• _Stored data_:

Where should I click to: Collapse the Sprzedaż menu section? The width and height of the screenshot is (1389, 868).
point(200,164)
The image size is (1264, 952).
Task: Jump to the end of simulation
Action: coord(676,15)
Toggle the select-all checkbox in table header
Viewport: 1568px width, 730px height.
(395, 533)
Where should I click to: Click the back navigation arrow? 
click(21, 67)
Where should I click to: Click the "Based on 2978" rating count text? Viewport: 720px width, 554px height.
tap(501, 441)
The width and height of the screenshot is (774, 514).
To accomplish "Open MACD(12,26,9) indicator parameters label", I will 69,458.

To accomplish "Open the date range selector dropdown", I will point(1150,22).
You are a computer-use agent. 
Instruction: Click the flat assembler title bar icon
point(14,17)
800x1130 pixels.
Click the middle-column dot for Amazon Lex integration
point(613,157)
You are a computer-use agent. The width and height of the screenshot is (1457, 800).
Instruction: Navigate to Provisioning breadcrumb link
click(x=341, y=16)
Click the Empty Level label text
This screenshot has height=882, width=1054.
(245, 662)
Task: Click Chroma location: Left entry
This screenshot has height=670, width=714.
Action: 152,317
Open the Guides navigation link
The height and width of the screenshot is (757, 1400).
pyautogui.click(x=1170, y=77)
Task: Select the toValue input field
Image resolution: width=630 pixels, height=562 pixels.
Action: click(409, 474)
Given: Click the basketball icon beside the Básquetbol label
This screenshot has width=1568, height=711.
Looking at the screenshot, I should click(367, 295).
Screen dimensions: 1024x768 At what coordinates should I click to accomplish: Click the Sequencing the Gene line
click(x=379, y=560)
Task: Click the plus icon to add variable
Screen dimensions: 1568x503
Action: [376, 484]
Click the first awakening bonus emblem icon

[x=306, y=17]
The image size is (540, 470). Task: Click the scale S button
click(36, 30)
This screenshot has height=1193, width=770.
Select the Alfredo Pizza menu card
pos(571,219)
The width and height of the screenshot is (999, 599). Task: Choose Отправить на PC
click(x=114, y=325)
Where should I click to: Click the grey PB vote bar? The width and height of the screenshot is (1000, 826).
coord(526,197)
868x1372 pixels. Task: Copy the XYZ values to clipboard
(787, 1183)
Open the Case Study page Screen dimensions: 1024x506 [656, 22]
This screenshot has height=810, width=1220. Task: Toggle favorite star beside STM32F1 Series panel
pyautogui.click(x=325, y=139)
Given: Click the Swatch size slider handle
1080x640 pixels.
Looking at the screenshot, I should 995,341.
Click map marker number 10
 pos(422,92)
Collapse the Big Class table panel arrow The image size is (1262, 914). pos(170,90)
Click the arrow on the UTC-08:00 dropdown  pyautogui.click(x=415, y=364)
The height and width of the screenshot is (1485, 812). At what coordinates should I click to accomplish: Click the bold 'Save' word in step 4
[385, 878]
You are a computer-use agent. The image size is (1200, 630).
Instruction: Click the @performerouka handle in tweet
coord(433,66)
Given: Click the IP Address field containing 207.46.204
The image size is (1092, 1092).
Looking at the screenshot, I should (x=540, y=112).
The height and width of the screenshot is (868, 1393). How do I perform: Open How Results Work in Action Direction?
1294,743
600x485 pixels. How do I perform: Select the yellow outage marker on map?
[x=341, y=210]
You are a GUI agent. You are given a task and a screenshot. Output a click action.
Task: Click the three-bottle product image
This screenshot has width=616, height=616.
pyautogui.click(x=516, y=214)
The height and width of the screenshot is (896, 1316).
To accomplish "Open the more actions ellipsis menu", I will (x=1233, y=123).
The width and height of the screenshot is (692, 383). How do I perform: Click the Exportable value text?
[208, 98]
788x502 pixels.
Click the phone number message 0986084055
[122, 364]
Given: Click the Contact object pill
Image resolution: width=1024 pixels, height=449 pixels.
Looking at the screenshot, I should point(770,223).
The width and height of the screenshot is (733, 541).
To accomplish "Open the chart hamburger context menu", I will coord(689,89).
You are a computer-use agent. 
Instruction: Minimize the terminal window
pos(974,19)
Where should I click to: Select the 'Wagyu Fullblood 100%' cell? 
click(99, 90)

• _Work instruction_:
In the entries above, find the line with "The width and height of the screenshot is (774, 514)." and the line with "Given: Click the basketball", then set down exactly those two and every line between them, nothing else.

• _Task answer_:
The width and height of the screenshot is (774, 514).
To accomplish "Open MACD(12,26,9) indicator parameters label", I will 69,458.

To accomplish "Open the date range selector dropdown", I will point(1150,22).
You are a computer-use agent. 
Instruction: Click the flat assembler title bar icon
point(14,17)
800x1130 pixels.
Click the middle-column dot for Amazon Lex integration
point(613,157)
You are a computer-use agent. The width and height of the screenshot is (1457, 800).
Instruction: Navigate to Provisioning breadcrumb link
click(x=341, y=16)
Click the Empty Level label text
This screenshot has height=882, width=1054.
(245, 662)
Task: Click Chroma location: Left entry
This screenshot has height=670, width=714.
Action: 152,317
Open the Guides navigation link
The height and width of the screenshot is (757, 1400).
pyautogui.click(x=1170, y=77)
Task: Select the toValue input field
Image resolution: width=630 pixels, height=562 pixels.
Action: click(409, 474)
Given: Click the basketball icon beside the Básquetbol label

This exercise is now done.